Your task is to find every line of the listing that includes "agent" and copy it.
- Opening Delimiter -
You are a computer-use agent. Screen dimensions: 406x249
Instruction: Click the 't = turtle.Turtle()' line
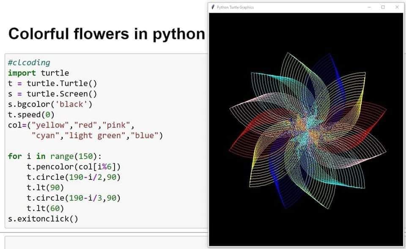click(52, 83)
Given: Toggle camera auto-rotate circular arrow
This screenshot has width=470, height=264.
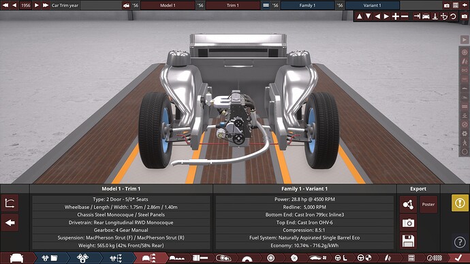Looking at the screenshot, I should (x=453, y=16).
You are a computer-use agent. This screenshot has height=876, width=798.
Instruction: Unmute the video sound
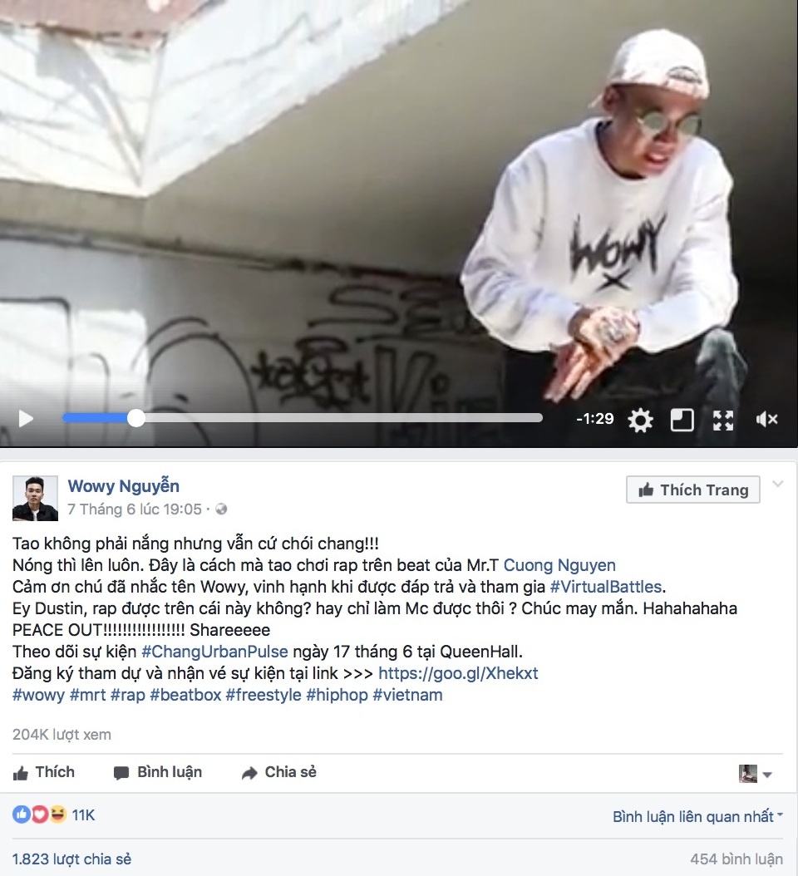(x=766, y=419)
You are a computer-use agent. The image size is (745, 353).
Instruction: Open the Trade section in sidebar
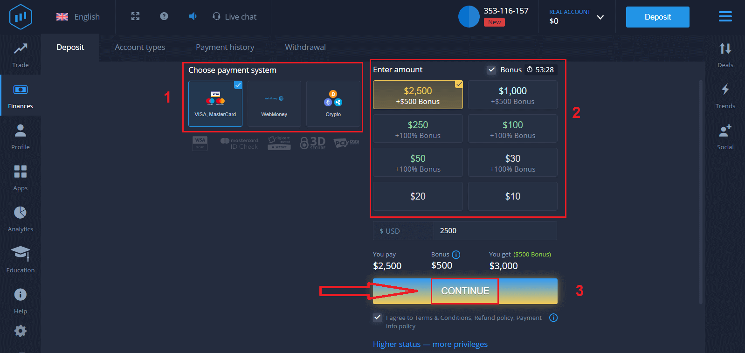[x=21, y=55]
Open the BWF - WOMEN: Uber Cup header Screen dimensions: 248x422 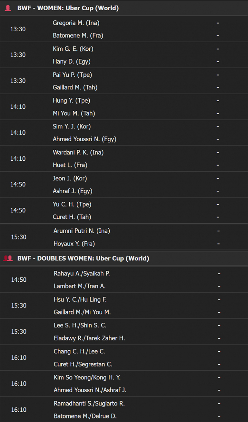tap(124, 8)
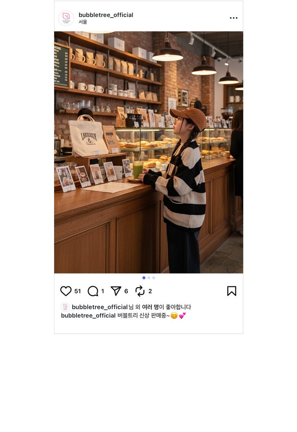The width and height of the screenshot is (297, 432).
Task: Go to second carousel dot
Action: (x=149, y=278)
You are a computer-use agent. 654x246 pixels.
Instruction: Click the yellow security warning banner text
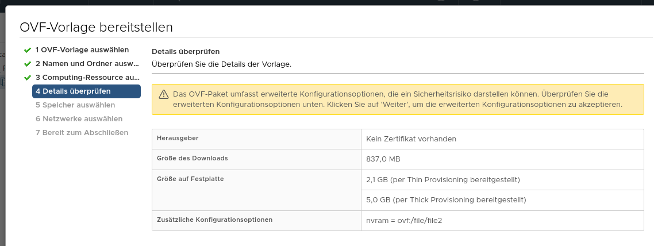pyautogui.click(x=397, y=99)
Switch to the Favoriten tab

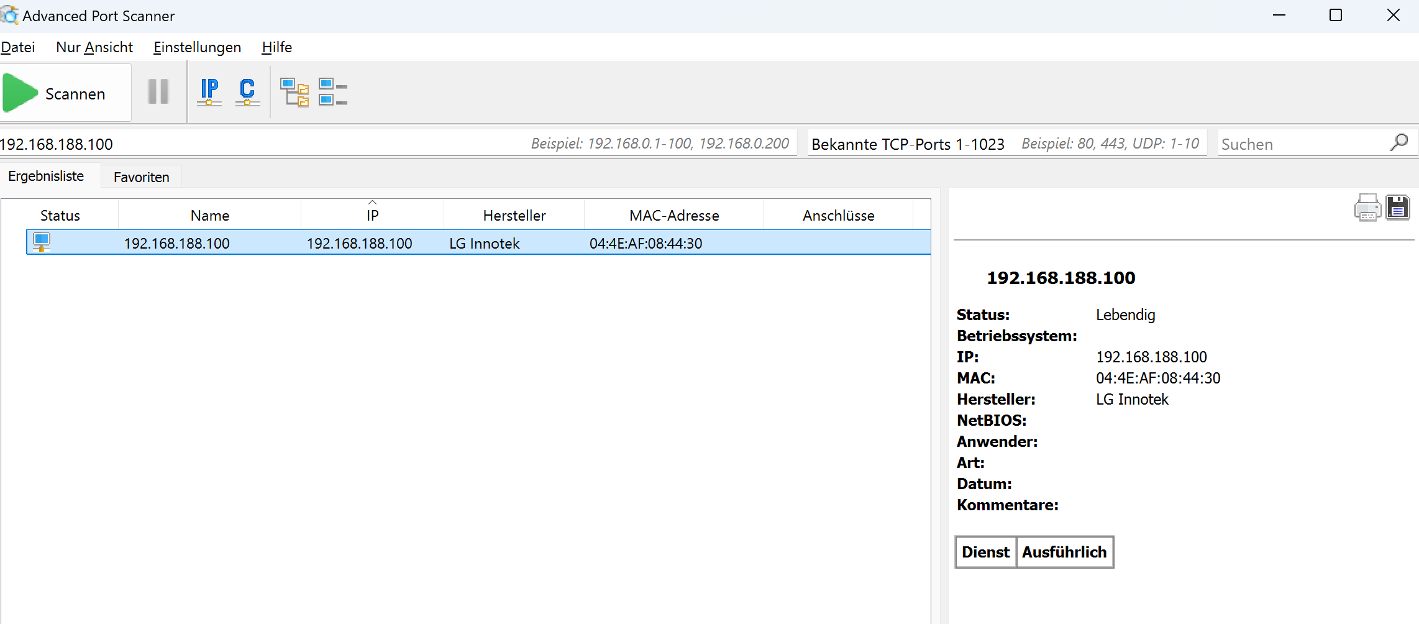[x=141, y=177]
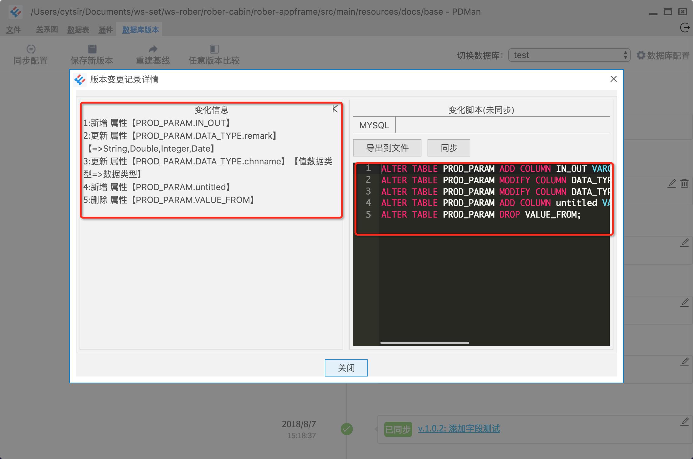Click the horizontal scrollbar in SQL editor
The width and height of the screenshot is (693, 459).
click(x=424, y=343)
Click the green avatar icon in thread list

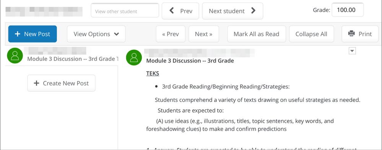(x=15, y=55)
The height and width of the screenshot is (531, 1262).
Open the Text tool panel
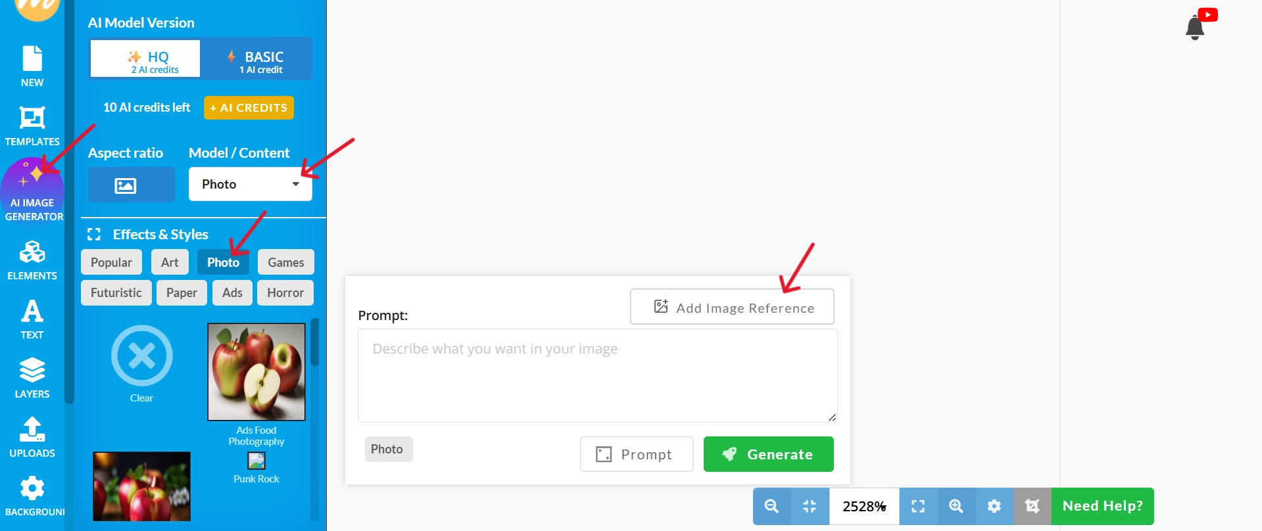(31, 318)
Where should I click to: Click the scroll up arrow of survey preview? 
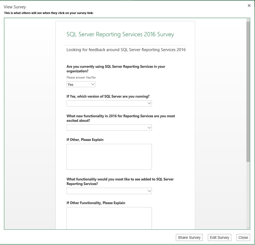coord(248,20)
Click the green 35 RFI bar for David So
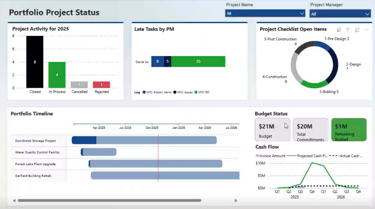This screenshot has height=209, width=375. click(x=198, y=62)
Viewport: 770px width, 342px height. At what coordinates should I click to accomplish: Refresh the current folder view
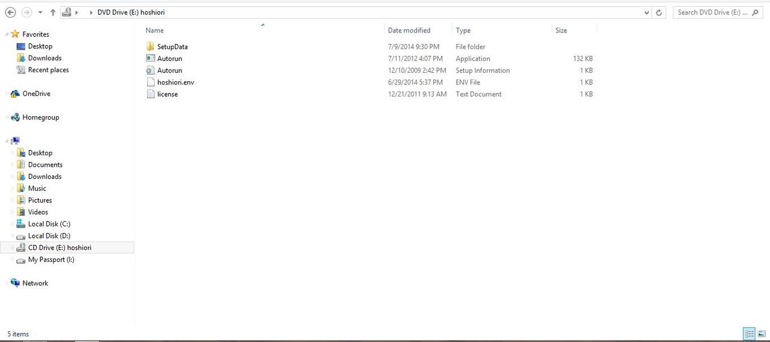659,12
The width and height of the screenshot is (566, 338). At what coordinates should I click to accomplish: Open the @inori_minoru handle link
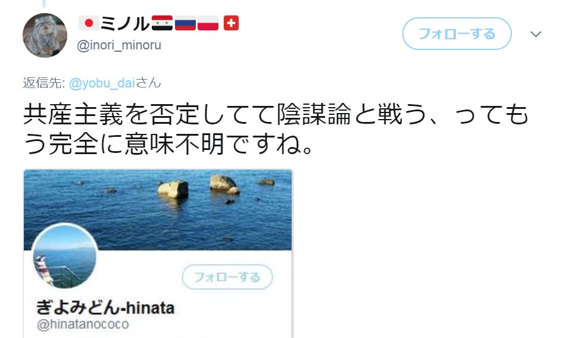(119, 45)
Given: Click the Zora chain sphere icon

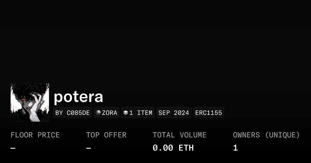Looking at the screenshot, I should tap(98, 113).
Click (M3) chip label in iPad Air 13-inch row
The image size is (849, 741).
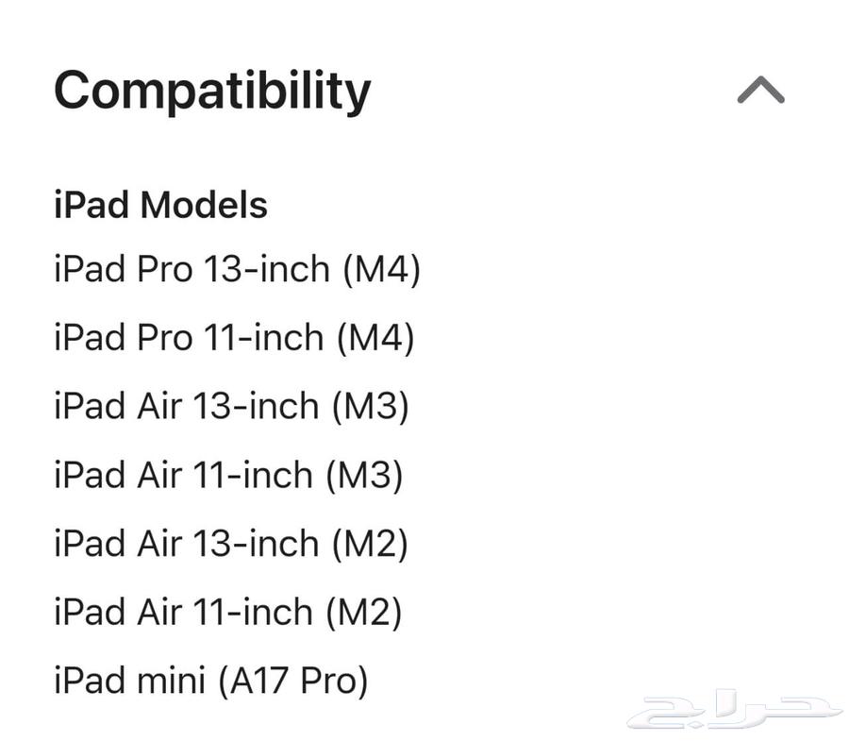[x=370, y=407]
- Closing Delimiter -
*Solution to this exercise*.
You are a computer-use agent. Screen dimensions: 406x249
You are a computer-use agent. This screenshot has height=876, width=798.
You are a computer-use agent. The image size is (745, 353).
You are a computer-use agent. 654x246 pixels.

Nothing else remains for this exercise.